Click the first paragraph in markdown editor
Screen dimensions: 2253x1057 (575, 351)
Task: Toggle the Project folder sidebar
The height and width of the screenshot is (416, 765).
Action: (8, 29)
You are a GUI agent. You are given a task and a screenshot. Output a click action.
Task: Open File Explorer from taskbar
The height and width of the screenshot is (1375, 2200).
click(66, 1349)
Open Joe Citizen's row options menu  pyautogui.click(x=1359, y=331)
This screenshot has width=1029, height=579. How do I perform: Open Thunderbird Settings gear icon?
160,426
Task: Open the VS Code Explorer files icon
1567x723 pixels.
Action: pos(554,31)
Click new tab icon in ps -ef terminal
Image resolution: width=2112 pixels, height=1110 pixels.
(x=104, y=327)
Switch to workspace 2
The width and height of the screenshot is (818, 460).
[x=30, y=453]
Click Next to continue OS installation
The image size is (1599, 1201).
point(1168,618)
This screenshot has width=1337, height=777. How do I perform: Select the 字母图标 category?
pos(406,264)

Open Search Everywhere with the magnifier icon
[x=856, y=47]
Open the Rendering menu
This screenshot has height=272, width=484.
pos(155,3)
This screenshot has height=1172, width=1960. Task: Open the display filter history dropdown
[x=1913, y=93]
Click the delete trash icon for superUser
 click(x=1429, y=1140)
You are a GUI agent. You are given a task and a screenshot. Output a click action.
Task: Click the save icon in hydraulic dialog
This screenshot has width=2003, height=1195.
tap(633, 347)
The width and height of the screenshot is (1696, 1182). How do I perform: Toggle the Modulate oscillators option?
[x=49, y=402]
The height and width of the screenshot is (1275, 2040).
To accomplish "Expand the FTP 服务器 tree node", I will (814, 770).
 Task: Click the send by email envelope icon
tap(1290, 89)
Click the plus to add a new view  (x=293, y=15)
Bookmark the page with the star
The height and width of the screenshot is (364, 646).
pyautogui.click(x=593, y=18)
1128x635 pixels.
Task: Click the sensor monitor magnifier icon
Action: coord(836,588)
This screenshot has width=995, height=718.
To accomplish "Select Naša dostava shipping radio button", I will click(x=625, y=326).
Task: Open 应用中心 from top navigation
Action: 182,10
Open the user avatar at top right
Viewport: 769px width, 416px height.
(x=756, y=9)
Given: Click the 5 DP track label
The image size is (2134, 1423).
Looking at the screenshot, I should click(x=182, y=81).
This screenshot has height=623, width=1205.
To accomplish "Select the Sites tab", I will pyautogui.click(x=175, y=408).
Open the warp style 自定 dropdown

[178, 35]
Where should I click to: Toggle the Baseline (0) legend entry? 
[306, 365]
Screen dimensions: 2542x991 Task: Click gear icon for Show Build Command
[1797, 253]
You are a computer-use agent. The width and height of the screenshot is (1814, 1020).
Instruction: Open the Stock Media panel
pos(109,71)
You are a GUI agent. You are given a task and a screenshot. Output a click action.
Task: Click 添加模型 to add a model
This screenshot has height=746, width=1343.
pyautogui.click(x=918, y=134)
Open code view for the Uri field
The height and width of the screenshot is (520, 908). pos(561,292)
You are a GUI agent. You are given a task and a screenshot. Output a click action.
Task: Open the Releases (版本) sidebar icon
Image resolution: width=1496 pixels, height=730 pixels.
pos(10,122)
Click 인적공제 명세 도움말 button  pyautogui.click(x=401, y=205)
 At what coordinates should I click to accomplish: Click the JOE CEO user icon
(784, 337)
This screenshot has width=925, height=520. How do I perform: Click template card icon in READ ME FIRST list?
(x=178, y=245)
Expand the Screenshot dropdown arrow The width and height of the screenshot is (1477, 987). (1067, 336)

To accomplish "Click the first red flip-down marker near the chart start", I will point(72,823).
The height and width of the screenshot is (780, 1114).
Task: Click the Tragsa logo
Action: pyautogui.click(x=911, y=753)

========

TASK ITEM - Where does the word "Expand" occur in the records? Return every line that holds it.

ANSWER TO THE EXERCISE -
To accomplish "Expand the FTP 服务器 tree node", I will (814, 770).
Expand the Screenshot dropdown arrow The width and height of the screenshot is (1477, 987). (1067, 336)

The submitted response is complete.